Stored data>
......

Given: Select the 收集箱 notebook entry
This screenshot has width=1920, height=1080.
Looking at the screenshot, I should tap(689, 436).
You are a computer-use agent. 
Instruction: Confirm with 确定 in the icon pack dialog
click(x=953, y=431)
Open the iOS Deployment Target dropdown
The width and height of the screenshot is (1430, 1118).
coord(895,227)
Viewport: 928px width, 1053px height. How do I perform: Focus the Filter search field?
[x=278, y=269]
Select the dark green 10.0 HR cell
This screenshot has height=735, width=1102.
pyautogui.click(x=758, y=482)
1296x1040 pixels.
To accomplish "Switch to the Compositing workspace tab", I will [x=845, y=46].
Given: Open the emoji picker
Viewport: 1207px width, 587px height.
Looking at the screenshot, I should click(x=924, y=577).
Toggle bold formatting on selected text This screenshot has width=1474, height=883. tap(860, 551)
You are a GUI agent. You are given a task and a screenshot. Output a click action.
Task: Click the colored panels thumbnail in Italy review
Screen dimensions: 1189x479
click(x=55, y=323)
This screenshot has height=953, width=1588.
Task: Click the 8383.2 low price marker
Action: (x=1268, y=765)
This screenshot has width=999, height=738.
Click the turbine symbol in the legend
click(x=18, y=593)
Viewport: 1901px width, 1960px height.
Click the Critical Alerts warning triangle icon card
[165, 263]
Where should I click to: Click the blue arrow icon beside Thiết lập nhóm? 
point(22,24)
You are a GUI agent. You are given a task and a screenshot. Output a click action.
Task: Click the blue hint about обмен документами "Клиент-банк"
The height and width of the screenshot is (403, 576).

......

Task to carry out>
Rewrite all the records above, changing every "GUI agent" to "screen agent" and keeping everything else the same.

Full answer>
Given: Select the 收集箱 notebook entry
This screenshot has width=1920, height=1080.
Looking at the screenshot, I should tap(689, 436).
You are a computer-use agent. 
Instruction: Confirm with 确定 in the icon pack dialog
click(x=953, y=431)
Open the iOS Deployment Target dropdown
The width and height of the screenshot is (1430, 1118).
coord(895,227)
Viewport: 928px width, 1053px height. How do I perform: Focus the Filter search field?
[x=278, y=269]
Select the dark green 10.0 HR cell
This screenshot has height=735, width=1102.
pyautogui.click(x=758, y=482)
1296x1040 pixels.
To accomplish "Switch to the Compositing workspace tab", I will [x=845, y=46].
Given: Open the emoji picker
Viewport: 1207px width, 587px height.
Looking at the screenshot, I should click(x=924, y=577).
Toggle bold formatting on selected text This screenshot has width=1474, height=883. tap(860, 551)
You are a screen agent. You are given a task and a screenshot. Output a click action.
Task: Click the colored panels thumbnail in Italy review
Screen dimensions: 1189x479
click(x=55, y=323)
This screenshot has height=953, width=1588.
Task: Click the 8383.2 low price marker
Action: (x=1268, y=765)
This screenshot has width=999, height=738.
Click the turbine symbol in the legend
click(x=18, y=593)
Viewport: 1901px width, 1960px height.
Click the Critical Alerts warning triangle icon card
[165, 263]
Where should I click to: Click the blue arrow icon beside Thiết lập nhóm? 
point(22,24)
You are a screen agent. You are given a task and a screenshot. Output a click action.
Task: Click the blue hint about обмен документами "Клиент-банк"
The height and width of the screenshot is (403, 576).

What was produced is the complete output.